If you look at the rules we’re dealing with forbearing from,
most ILECs have lost 70% of their market share across the board from a voice
and broadband standpoint. And we still have rules that are pretty far back in
time… So any rules that can be forborne from that keep our segment of the
industry basically still hamstrung in a wide open field running environment of
competition would be, at the highest level, what we would ask for. -- John Jones, CenturyLink
Ensure
that broadband subsidy support is targeted to unserved areas.
[A]nother thing
that we have hopefully learned from past mistakes is… when we focus on the
public subsidy portion of connecting America, to refocus attention on the
unserved parts of America, those places that don’t have that broadband to make
sure that those scarce resources we have available are not going to basically layer
over places we already have built right into private capital.
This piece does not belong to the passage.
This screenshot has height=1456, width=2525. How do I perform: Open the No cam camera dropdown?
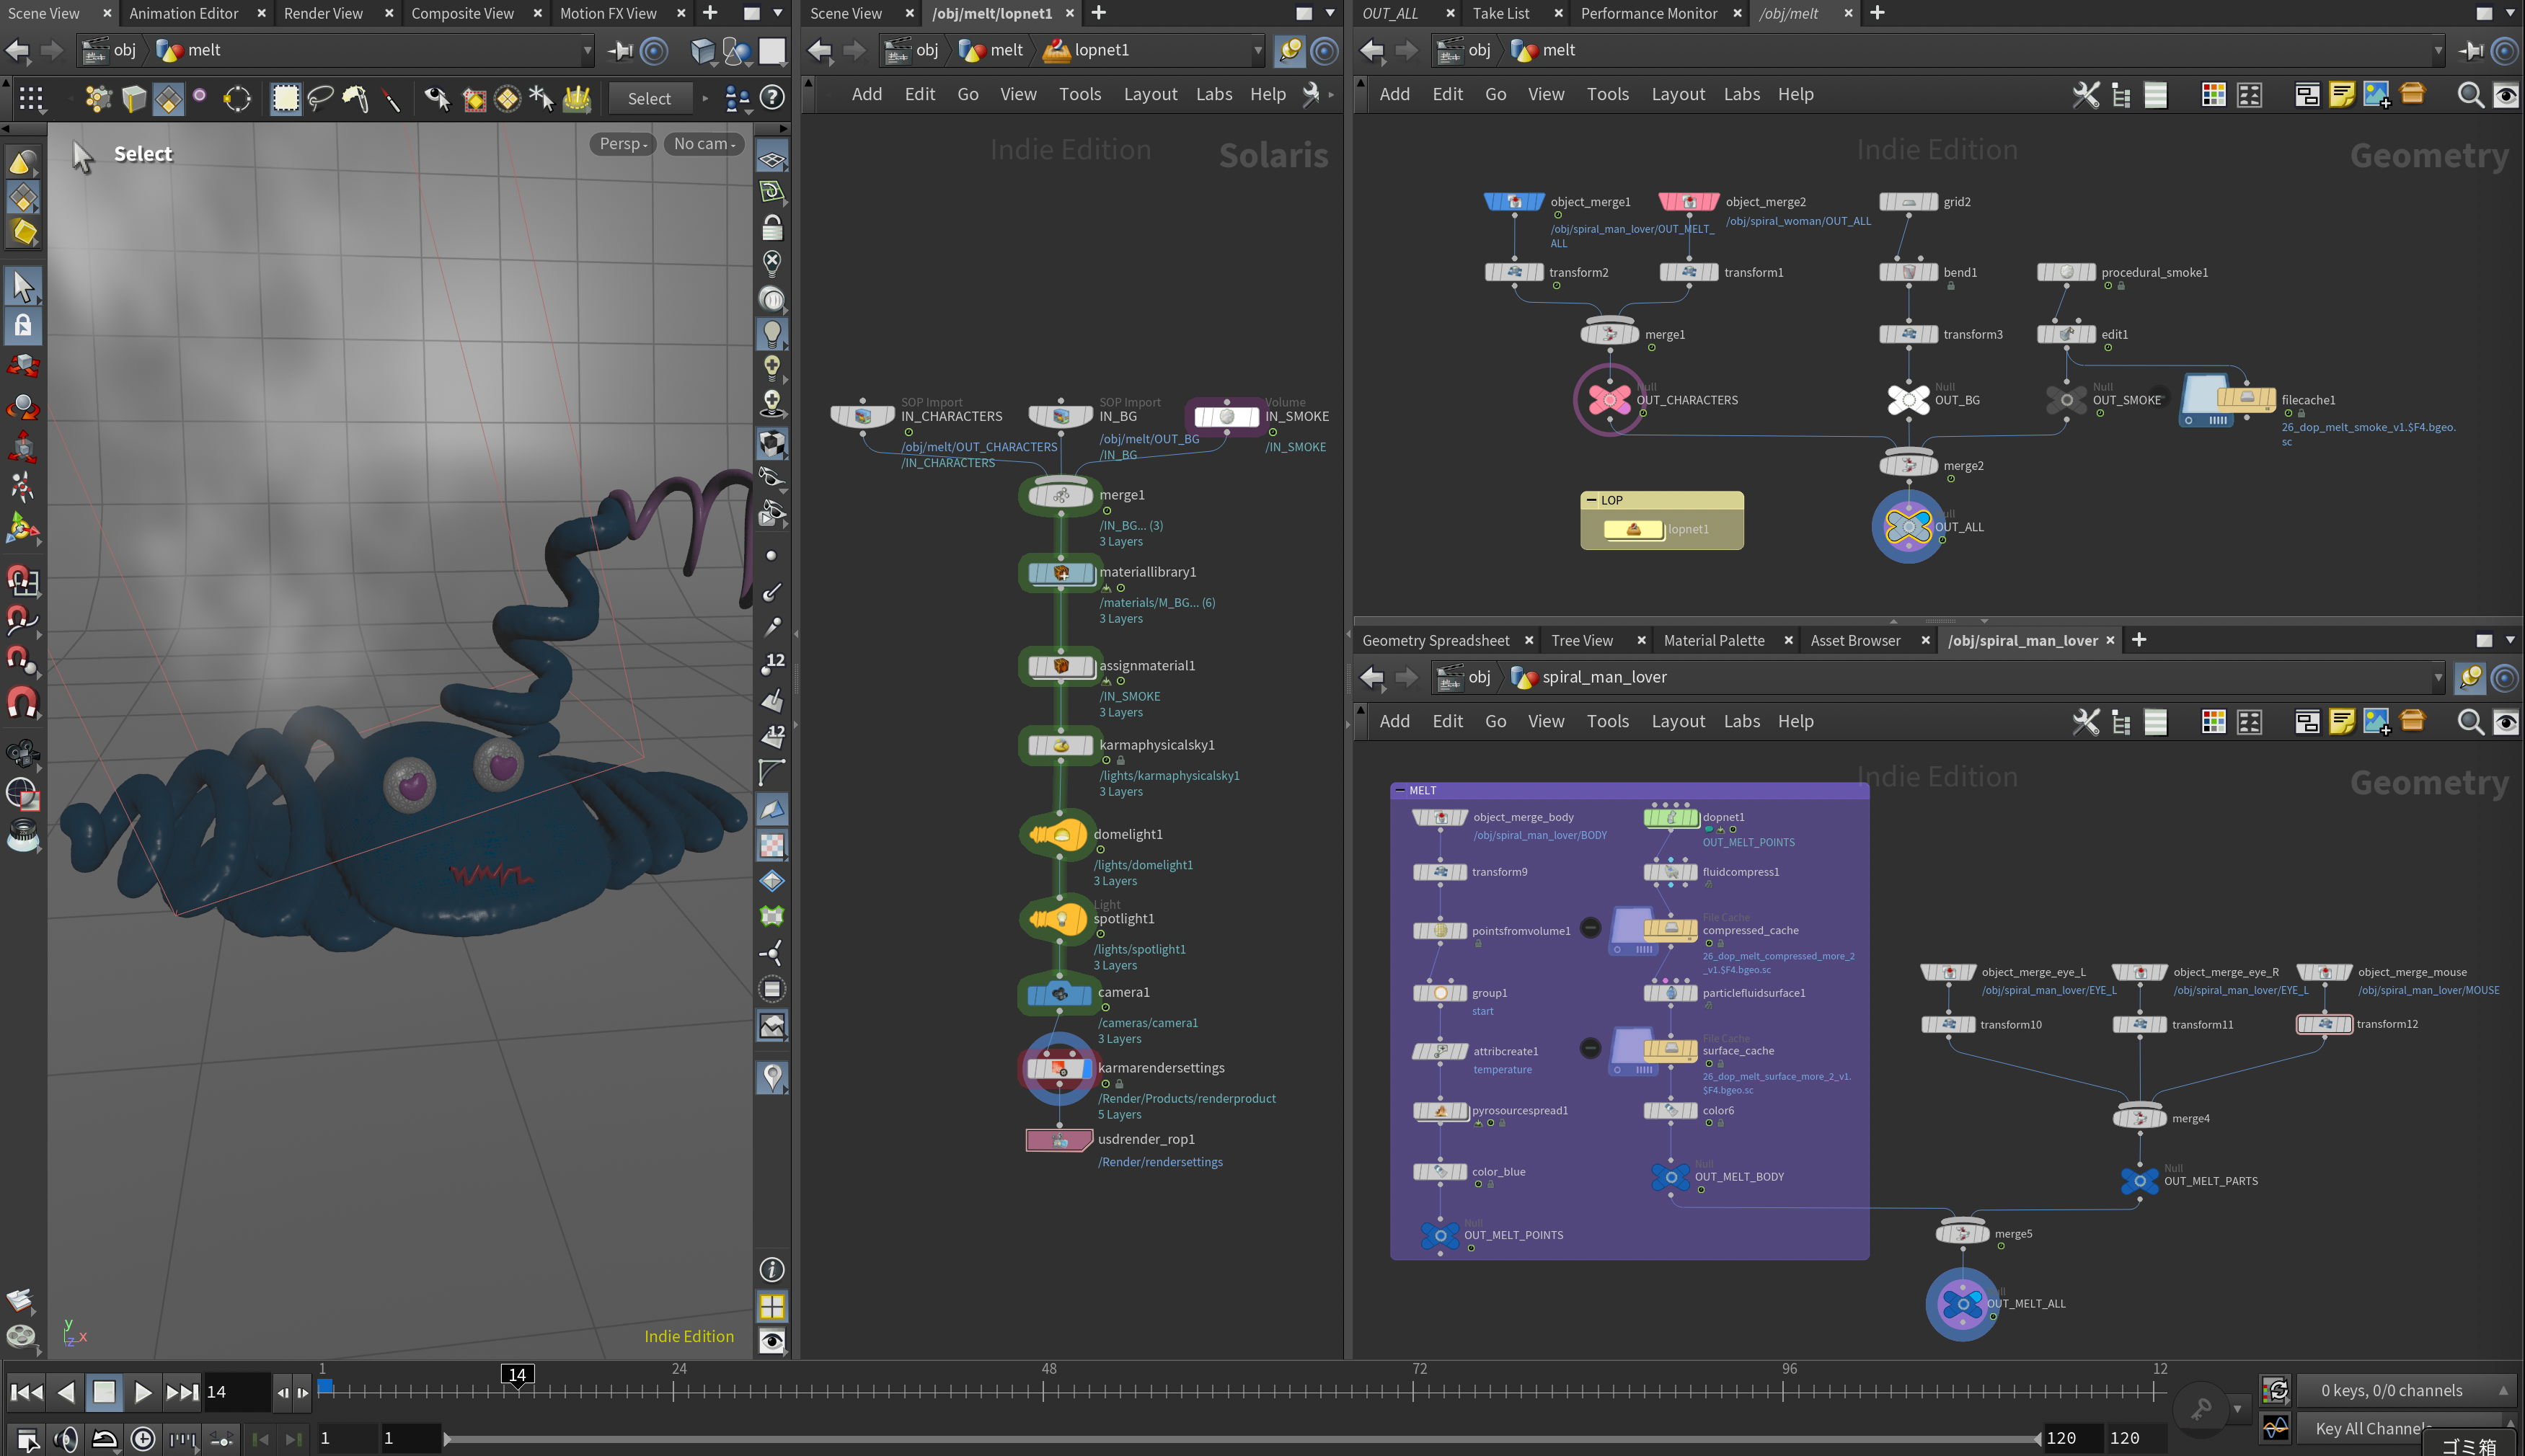pos(704,144)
And I’m
encouraged by…the omnibus appropriations bill, with respect to the newly
created RUS pilot program, that is aimed at ensuring the dollars go to where
they’re needed so that we can assess whether these programs are actually
working or not. -- James Assey, NCTA
Ensure
low-income consumer broadband access by funding Lifeline and preserving eligibility
for non-facilities-based providers.
[C]utting the
Lifeline program and imposing unnecessary caps will have a detrimental effect
on closing the digital divide, especially if the program starts with the
assumption that people are trying to outsmart the benefit.
…[S]ome of the
assumptions in the Lifeline proposal right now – take the limitations to
facility-based providers – regresses on some of the work done over the last
couple of years to ensure more competition in the marketplace… I also think
that it’s important that we allow USAC to put in the national verifier to
reduce some of the redundancies. I think until you actually do some of that
stuff it’s very hard to go back in a program that is the only potential lever
for people to get online… particularly when you want to talk about closing the
digital divide. -- Nicol Turner-Lee,
Brookings
To view the
panelists’ discussions on those points and on other issues such as Internet
freedom and net neutrality regulation, please watch the C-SPAN video of the
conference here. The panel on “Solutions for
Connecting America and Closing Digital Divides” begins approximately 38 minutes into the video’s run time.
[Note: The quotations by the panel speakers included in this
post were taken from the C-SPAN transcription of the Conference, with minor
edits made for purposes of correcting obvious syntax, grammar, and punctuation
errors. None of the meaning was changed.]